=== TASK DESCRIPTION ===
Only one portion of the data is to be written out: from the line bearing "Tõlkijatele (180, 1684)" through the line bearing "Register for an educator account.". Write it exactly as it appears.

=== PROVIDED RECORDS ===

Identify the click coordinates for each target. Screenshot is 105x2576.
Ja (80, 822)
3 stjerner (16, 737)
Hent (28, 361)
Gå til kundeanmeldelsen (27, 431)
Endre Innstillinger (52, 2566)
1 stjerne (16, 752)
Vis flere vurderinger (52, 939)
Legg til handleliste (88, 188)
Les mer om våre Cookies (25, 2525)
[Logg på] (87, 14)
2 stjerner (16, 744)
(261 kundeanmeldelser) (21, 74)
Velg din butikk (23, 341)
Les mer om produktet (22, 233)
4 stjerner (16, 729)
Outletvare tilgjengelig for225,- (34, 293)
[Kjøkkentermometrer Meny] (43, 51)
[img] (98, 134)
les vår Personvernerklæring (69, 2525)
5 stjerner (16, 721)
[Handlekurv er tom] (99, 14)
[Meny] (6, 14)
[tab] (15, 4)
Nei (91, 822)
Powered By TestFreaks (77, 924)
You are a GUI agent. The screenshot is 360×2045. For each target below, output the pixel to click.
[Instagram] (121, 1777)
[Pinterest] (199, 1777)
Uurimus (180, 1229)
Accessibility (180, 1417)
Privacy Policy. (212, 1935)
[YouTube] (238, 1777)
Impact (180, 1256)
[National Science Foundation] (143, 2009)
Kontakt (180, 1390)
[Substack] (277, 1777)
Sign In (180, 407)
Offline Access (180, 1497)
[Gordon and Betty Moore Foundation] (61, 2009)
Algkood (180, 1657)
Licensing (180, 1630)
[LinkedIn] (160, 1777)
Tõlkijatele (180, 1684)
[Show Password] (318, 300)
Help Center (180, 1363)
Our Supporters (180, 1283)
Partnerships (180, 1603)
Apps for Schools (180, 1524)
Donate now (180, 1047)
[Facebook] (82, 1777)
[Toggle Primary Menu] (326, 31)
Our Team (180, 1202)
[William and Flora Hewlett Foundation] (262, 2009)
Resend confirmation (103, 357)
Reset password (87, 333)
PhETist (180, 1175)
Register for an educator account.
==
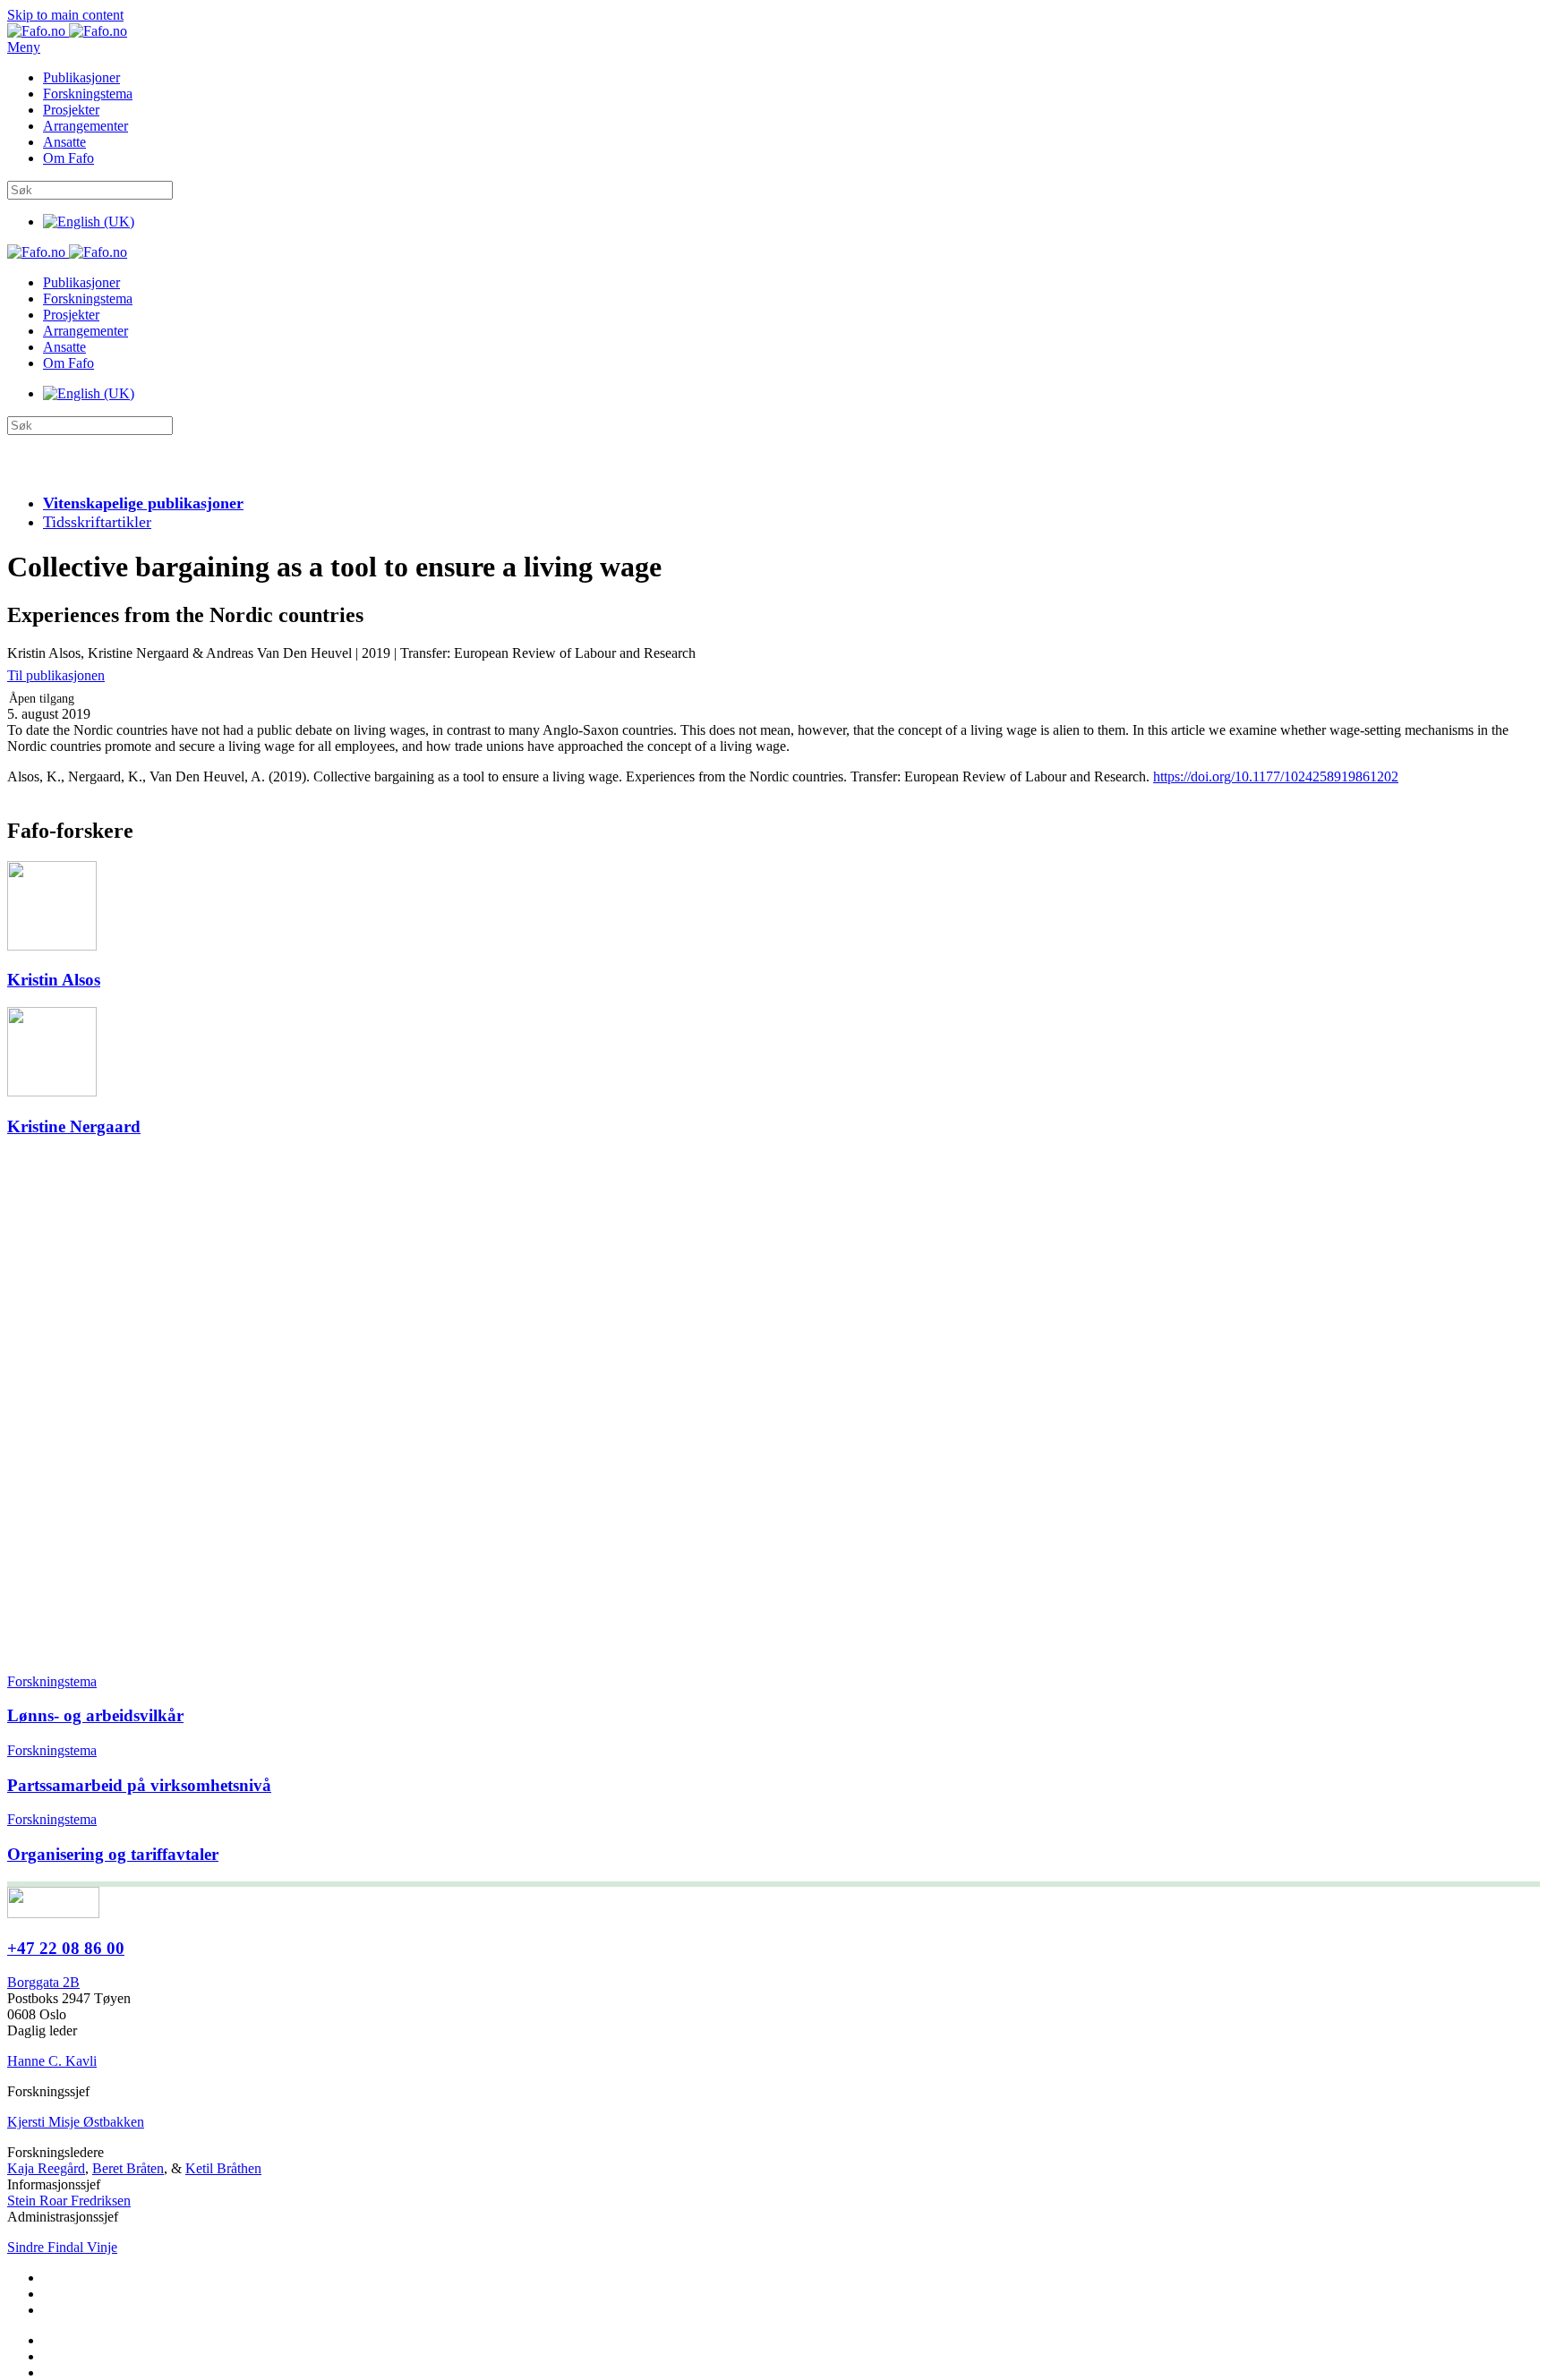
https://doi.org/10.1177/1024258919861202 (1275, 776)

=== EXERCISE SOLUTION ===
Tõlkijatele (180, 1684)
[Show Password] (318, 300)
Help Center (180, 1363)
Our Supporters (180, 1283)
Partnerships (180, 1603)
Apps for Schools (180, 1524)
Donate now (180, 1047)
[Facebook] (82, 1777)
[Toggle Primary Menu] (326, 31)
Our Team (180, 1202)
[William and Flora Hewlett Foundation] (262, 2009)
Resend confirmation (103, 357)
Reset password (87, 333)
PhETist (180, 1175)
Register for an educator account.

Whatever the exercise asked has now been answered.